Wednesday, May 6, 2020

New Explanation for the Tunguska Meteorite Event and Destruction

It was a meteorite that crashed in Siberia in 1908! No, it was a comet! No, it was a bomb! No, it was a UFO crash! No, it was a methane explosion! No, it was a visit by an angry Evanki god called Ogdy! No, it was …

Something packing the force of what has been described as 185 Hiroshima bombs hit a fortunately deserted area of Siberia near the Tunguska River in 1908 – destroying an estimated 80 million trees over an area of 2,150 sq km (830 sq miles) – but the space rock or bomb or whatever caused it has never been identified, especially since there’s no impact crater or reliable eyewitnesses. An air burst from a meteor disintegrating in the atmosphere generally gets the most votes, but it’s far from unanimous. Now, new research suggests a similar yet different cause for the Tunguska Event … and that cause may still be around. Should we be worried? Is this the winner? Don’t place your bets … yet.

Trees leveled by the Tunguska explosion.

“We have studied the conditions of through passage of asteroids with diameters 200, 100, and 50 metres, consisting of three types of materials – iron, stone, and water ice, across the Earth’s atmosphere with a minimum trajectory altitude in the range 10 to 15 kilometres.”

In the journal Monthly Notices of the Royal Astronomical Society, Dr. Sergei Karpov and fellow researchers at the Kirensky Physics Institute in Krasnoyarsk, Siberia, focused their attention on a select group of asteroids or various sizes, composed of what they believe the Tunguska rock might have been and traveling at a trajectory estimated to be the same as the event-causer. The model generated what each size and composition would have on 1908 Tunguska.

The icy space rock was eliminated early because it would have melted before achieving maximum destruction. The stone space rock would have come closer, but it still would have disintegrated and left a trail of debris and a possible crater. That left the brick house built by the third little pig … sorry, the iron space rock. After manipulating the sizes, the researchers delivered their verdict and Science Alert reported it:

“According to the team’s calculations, the most likely culprit is an iron meteorite between 100 and 200 metres (320 to 650 feet) across that flew 3,000 kilometres (1,800 miles) through the atmosphere.”

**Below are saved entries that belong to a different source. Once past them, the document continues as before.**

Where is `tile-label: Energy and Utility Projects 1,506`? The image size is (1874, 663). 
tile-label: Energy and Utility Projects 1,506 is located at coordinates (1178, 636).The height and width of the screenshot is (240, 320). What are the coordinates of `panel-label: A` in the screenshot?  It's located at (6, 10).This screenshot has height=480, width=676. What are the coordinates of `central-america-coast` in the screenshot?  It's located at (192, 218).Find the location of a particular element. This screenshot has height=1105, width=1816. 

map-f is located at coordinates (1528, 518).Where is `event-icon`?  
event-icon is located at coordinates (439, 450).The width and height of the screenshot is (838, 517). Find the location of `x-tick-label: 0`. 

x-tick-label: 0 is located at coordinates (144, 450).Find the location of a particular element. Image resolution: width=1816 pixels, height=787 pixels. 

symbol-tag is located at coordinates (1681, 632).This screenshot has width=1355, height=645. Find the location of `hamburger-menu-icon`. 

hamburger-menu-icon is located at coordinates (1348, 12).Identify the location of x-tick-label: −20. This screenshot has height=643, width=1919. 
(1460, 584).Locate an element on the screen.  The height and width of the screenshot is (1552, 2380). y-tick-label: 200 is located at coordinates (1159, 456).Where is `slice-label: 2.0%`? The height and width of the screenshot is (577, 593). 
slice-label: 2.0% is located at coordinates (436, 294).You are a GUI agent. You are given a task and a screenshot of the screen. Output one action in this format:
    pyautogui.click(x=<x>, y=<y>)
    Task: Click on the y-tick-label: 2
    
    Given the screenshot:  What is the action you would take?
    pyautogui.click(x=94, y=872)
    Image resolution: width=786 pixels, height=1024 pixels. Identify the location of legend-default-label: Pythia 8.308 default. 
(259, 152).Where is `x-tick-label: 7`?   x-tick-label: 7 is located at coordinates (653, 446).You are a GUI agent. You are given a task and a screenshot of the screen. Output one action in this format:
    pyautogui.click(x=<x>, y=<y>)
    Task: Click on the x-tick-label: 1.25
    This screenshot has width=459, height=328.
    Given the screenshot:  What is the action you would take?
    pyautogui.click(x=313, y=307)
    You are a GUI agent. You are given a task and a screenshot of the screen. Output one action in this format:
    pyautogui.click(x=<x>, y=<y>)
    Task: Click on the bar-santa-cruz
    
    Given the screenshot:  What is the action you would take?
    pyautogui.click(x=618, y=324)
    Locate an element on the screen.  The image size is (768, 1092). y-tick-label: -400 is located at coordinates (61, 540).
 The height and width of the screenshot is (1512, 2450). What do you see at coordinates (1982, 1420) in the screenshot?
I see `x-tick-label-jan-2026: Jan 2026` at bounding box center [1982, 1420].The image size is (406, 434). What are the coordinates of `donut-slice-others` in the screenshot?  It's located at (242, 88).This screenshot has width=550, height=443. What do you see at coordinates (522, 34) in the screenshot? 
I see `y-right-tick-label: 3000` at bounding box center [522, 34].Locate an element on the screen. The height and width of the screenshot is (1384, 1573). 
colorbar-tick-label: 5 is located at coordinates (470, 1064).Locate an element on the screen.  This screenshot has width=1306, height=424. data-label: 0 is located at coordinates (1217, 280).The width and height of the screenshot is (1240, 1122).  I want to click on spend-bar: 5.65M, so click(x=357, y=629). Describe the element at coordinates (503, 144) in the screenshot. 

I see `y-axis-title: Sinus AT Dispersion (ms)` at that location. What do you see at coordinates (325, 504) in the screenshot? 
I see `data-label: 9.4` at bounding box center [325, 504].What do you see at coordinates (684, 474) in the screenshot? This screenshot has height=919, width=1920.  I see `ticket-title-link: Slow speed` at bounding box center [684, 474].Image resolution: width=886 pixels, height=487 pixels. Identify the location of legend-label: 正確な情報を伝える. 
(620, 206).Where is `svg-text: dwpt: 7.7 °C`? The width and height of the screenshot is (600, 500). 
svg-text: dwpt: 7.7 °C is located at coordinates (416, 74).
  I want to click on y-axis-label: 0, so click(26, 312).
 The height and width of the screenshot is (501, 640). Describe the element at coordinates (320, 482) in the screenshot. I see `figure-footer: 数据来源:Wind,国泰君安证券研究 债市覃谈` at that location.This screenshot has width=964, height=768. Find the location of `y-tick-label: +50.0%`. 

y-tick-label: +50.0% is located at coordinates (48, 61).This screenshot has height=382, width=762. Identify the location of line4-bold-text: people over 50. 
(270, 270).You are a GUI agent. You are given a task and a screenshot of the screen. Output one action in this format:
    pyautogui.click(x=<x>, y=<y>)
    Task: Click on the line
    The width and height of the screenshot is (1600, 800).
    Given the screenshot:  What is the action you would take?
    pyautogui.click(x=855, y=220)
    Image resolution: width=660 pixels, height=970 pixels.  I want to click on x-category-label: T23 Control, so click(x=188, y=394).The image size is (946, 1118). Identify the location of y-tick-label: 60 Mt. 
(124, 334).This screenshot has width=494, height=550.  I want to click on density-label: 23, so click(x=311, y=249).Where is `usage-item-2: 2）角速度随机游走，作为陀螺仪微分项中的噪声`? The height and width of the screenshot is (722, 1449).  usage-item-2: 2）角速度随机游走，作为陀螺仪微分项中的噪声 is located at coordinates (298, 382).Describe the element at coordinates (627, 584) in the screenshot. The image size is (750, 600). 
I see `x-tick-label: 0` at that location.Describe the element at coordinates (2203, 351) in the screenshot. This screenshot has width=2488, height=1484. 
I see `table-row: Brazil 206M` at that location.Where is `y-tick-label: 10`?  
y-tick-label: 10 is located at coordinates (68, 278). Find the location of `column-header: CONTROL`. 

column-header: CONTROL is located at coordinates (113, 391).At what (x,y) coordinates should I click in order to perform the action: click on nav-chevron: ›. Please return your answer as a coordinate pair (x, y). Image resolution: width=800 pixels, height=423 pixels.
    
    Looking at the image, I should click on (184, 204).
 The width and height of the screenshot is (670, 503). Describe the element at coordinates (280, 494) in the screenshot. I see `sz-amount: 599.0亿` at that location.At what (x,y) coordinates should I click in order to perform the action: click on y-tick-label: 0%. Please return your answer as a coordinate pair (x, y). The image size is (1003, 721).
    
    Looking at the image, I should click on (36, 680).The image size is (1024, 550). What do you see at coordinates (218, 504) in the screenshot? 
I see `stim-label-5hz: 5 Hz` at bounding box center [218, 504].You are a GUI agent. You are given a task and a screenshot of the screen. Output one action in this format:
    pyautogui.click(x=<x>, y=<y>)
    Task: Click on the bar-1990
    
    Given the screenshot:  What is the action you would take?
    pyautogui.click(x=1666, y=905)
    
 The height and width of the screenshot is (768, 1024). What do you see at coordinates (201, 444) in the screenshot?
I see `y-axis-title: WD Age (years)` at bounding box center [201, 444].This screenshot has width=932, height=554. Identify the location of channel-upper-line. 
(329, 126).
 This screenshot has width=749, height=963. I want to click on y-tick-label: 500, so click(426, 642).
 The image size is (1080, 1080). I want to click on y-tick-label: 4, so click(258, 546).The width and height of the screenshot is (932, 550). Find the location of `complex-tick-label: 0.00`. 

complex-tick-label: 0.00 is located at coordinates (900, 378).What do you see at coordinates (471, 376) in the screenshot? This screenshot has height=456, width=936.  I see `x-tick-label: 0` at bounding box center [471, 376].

More trees leveled after the Tunguska event

But wait … there’s more! The Siberian Times explains:

“The meteor passed over 3,000 kilometres (1,865 miles) of the planet’s surface at the lowest altitude of 10 to 15 kilometres (6.2 to 9.3 miles), they believe. It travelled at a phenomenal 20 kilometres per second speed (12.4 miles per second) before exiting into the outer space shredding about half of its over 30 million tonnes weight on the way.”

That’s right – the model concludes that the Tunguska Event was caused by the shock wave of a 200-meter-wide iron asteroid that ripped through the atmosphere, losing half of its mass along the way … but not all of it. The 100-meter-wide asteroid blasted back into space, explaining why it left no impact crater in Siberia. What about all of the iron chunks and shavings it lost in its flight through the atmosphere? That is explained by its incredible speed and altitude, says Science Alert:

“It would never have dropped below 11.2 kilometres per second (7 mps), or below an altitude of 11 kilometres.”

 

“The lack of iron debris is also explained by this high velocity, since the object would be moving too fast, and would be too hot, to drop much. Any mass lost would be through the sublimation of individual iron atoms, which would look exactly like normal terrestrial oxides.”

Those oxides would have remained behind in the higher atmosphere and explain the bright glow witnessed that same night across Europe.

If this sounds similar to the Chelyabinsk Event of 2013, you’re right. However, that one exploded before it could escape and, while destructive, caused far less damage than found in Tunguska.

Is it time for bookies to pay those with “Iron asteroid which went back into space” bets? The researchers are still hesitate to credit their model with an indisputable answer. Are we in any danger of this killer iron asteroid coming back? You’re probably more likely to be done in by an iron deficiency or tripping over an anvil.